WHAT IS REQUIRED:
Return verbatim the items in the stretch from the line containing "Click the _requestRepo declaration line" through the line containing "Action: (x=444, y=1030)", including both ends.

##### MATERIAL FOR THIS TASK

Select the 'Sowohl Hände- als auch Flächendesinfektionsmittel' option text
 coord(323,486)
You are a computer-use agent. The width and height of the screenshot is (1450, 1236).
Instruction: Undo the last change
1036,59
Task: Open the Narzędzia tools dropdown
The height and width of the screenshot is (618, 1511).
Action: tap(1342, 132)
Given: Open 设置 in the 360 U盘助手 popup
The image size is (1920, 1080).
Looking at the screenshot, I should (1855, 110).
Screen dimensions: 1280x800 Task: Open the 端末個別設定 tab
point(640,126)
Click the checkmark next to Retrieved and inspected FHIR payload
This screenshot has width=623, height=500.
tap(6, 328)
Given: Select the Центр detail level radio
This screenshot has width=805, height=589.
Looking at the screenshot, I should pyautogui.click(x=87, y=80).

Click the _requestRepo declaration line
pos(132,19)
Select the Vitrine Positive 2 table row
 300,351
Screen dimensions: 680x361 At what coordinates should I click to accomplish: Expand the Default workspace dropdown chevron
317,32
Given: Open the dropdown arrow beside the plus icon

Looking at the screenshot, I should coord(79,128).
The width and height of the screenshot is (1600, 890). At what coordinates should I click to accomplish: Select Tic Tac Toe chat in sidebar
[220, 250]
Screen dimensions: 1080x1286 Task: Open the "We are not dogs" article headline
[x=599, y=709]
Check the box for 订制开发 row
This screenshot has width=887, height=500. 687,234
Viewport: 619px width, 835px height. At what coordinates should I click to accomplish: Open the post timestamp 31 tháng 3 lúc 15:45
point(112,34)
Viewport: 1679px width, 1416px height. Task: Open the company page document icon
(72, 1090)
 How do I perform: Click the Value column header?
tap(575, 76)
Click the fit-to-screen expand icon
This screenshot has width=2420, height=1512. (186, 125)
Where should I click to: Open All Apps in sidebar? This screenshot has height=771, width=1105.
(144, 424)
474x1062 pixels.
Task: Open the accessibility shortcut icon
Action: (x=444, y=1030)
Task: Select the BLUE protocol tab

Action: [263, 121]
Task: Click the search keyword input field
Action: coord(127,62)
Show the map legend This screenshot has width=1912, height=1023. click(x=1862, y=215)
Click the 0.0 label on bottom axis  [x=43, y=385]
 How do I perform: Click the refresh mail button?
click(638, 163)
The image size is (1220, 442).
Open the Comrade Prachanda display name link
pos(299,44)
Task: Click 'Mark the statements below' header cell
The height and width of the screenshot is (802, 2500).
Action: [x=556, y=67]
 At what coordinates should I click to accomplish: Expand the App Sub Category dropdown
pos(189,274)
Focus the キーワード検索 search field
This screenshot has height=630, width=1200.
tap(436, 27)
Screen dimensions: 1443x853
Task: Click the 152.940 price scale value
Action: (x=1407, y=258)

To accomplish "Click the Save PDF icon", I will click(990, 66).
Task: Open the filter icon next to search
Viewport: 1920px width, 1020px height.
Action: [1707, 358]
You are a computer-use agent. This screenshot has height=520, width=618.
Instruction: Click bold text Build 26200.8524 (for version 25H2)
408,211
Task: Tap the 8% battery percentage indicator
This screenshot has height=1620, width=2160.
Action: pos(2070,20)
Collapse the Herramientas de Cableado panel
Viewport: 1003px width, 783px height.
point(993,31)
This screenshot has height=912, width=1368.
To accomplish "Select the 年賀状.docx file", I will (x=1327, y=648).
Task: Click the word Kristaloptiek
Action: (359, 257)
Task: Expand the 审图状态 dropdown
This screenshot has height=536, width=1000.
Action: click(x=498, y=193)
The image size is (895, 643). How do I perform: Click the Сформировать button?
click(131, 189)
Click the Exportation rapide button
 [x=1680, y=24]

##########

WORKED SOLUTION:
Click the _requestRepo declaration line
pos(132,19)
Select the Vitrine Positive 2 table row
 300,351
Screen dimensions: 680x361 At what coordinates should I click to accomplish: Expand the Default workspace dropdown chevron
317,32
Given: Open the dropdown arrow beside the plus icon

Looking at the screenshot, I should coord(79,128).
The width and height of the screenshot is (1600, 890). At what coordinates should I click to accomplish: Select Tic Tac Toe chat in sidebar
[220, 250]
Screen dimensions: 1080x1286 Task: Open the "We are not dogs" article headline
[x=599, y=709]
Check the box for 订制开发 row
This screenshot has width=887, height=500. 687,234
Viewport: 619px width, 835px height. At what coordinates should I click to accomplish: Open the post timestamp 31 tháng 3 lúc 15:45
point(112,34)
Viewport: 1679px width, 1416px height. Task: Open the company page document icon
(72, 1090)
 How do I perform: Click the Value column header?
tap(575, 76)
Click the fit-to-screen expand icon
This screenshot has width=2420, height=1512. (186, 125)
Where should I click to: Open All Apps in sidebar? This screenshot has height=771, width=1105.
(144, 424)
474x1062 pixels.
Task: Open the accessibility shortcut icon
Action: (x=444, y=1030)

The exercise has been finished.